Si les conditions de canicule se poursuivent dans les prochaines
années, on peut raisonnablement s’inquiéter. Interrogé par la
commission d’enquête sur le nucléaire de l’Assemblée nationale, Bernard
Laponche de « Global Chance »
expliquait : « Il est très probable qu’à l’échéance de quelques
dizaines d’années, les réacteurs situés sur les fleuves ne seront plus
admissibles du fait de l’augmentation de la température de l’eau et de la
baisse de son niveau, mais, à ma connaissance, ce n’est pas réellement pris en
considération ». D’ailleurs, dans son rapport, la commission
jugeait les risques liés au changement climatique insuffisamment pris en
compte et préconisait : « Demander aux exploitants
d’apporter la preuve que leurs réacteurs sont en mesure de résister à tout
aléa climatique combinant plusieurs facteurs (canicule, sécheresse, etc.) et
affectant plusieurs centrales simultanément. »
Une question encore. Et si les centrales nucléaires participaient,
elles aussi, au réchauffement climatique ? On nous explique à
longueur de discours convenu que les centrales nucléaires ne produisent pas de
CO2, donc ne contribuent pas au réchauffement climatique. Est-ce
certain ? Cela n’est pas si évident si l’on étudie ces périodes de
canicule, phénomène qui ne risque donc pas de s’arrêter. En effet, le
réchauffement des cours d’eau, en conséquence leur assèchement, participe à ces
dérèglements. Enfin, rappelons-nous que si l’on regarde l’ensemble du cycle de
vie de ces équipements et notamment leur construction, c’est de l’émission d’un
million de tonnes de CO2 dont on parle, sans oublier celle produite lors de
l’extraction des minerais d’uranium ou le traitement et le stockage des déchets
produits.
Non, l’électricité nucléaire n’est pas si propre que ça, mais on le
savait déjà... En tout cas ce mode de production de cette énergie non
renouvelable, est soutenue par un puissant lobby et son effet négatif sur le
climat est largement sous-évalué.
La solution réside manifestement dans de véritables économies d’énergie
couplées à l’utilisation d’énergies renouvelables au plus proche (et même sous
le contrôle) des utilisateurs plutôt que de développer ces grosses unités de
production incontrôlables.
Les liens :
- Rapport (N° 1122) du 28 juin 2018 de la commission d’enquête de l’Assemblée Nationale sur la sûreté et la sécurité des installations nucléaires.
Commentaires
Lors de la canicule de 2003, une conversation de couloir entendue par hasard m’avait permis de comprendre qu’en dehors des attitudes décontractées du ministre de la Santé, la situation était grave du fait de la nécessité de devoir arrêter certaines centrales nucléaires en raison des rejets non conformes aux températures définies dans les arrêtés autorisant les exploitations des centrales.
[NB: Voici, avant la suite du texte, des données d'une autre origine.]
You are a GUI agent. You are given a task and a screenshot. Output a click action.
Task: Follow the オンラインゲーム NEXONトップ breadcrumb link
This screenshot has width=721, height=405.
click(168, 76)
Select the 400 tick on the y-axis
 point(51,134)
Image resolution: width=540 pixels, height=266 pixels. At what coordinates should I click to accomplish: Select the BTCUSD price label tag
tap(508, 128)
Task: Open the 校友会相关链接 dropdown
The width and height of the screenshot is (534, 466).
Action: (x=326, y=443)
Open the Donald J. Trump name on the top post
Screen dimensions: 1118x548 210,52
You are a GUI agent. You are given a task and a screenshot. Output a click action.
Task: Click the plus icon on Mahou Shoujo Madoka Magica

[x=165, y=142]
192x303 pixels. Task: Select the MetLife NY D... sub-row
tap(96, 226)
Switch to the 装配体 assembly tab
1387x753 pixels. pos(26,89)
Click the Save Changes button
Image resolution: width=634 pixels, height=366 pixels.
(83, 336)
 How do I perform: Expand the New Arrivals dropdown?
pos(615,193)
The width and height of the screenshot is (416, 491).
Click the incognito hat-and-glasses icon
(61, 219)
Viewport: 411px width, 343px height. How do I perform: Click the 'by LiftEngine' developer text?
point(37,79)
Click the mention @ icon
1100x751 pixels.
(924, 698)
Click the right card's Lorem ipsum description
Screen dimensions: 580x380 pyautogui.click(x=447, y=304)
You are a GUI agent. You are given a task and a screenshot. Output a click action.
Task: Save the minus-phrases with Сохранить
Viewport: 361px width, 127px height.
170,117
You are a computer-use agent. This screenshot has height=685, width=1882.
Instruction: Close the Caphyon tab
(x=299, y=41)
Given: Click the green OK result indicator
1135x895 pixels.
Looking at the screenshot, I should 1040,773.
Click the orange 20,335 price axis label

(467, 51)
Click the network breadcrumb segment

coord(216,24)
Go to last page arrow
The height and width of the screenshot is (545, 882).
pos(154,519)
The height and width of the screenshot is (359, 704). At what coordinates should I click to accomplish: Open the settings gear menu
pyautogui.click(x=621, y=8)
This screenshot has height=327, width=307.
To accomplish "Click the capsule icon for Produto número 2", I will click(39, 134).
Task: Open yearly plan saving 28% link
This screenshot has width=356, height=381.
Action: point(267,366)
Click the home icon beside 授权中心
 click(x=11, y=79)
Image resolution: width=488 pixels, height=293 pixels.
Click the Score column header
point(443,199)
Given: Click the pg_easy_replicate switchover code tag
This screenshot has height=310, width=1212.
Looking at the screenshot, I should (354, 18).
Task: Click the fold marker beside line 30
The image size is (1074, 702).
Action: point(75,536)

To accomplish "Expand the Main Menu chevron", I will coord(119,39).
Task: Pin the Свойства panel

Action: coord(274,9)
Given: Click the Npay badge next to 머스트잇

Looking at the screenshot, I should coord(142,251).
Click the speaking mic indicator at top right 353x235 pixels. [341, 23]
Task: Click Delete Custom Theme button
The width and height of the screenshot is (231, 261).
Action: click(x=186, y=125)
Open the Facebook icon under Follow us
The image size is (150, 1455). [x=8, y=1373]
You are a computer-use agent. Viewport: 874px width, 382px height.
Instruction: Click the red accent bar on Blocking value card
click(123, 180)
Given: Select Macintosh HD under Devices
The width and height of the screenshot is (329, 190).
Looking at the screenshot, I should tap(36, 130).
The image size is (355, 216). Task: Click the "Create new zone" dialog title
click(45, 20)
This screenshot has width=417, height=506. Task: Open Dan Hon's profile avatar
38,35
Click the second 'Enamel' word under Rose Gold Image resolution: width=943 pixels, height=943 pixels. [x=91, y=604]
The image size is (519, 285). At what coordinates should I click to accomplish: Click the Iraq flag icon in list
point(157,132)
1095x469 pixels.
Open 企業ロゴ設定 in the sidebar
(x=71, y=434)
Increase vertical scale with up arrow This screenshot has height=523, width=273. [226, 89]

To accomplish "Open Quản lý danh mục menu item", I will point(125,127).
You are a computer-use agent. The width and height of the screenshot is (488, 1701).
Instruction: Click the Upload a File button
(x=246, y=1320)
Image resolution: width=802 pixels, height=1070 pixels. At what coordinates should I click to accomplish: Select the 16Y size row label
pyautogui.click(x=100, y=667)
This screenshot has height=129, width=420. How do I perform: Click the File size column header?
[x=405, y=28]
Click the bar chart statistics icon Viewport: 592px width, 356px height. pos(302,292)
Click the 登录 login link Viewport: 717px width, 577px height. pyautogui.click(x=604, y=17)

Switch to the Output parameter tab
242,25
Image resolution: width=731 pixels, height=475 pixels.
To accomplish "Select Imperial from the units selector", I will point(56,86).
Ou bien il fallait faire des dérogations (du ministre) et sacrifier les poissons (option retenue).
J’ai alors voulu en informer mon milieu politique de l’époque sans succès...
Dommage, il aurait alors été possible de dénoncer une situation qui n’était plus maîtrisée....
La preuve : plus de 10 000 morts.
En 2003, j'avais été choqué par l'une des photos parues dans le Ouest-France régional: il s'agissait d'une des tours de refroidissement d'une centrale qui se faisait arroser par les pompiers, monter sur leur échelle, pour la refroidir.
Depuis, je recherche cette photo sans y parvenir, si quelqu'un a quelques souvenirs de cet épisode...je suis preneur.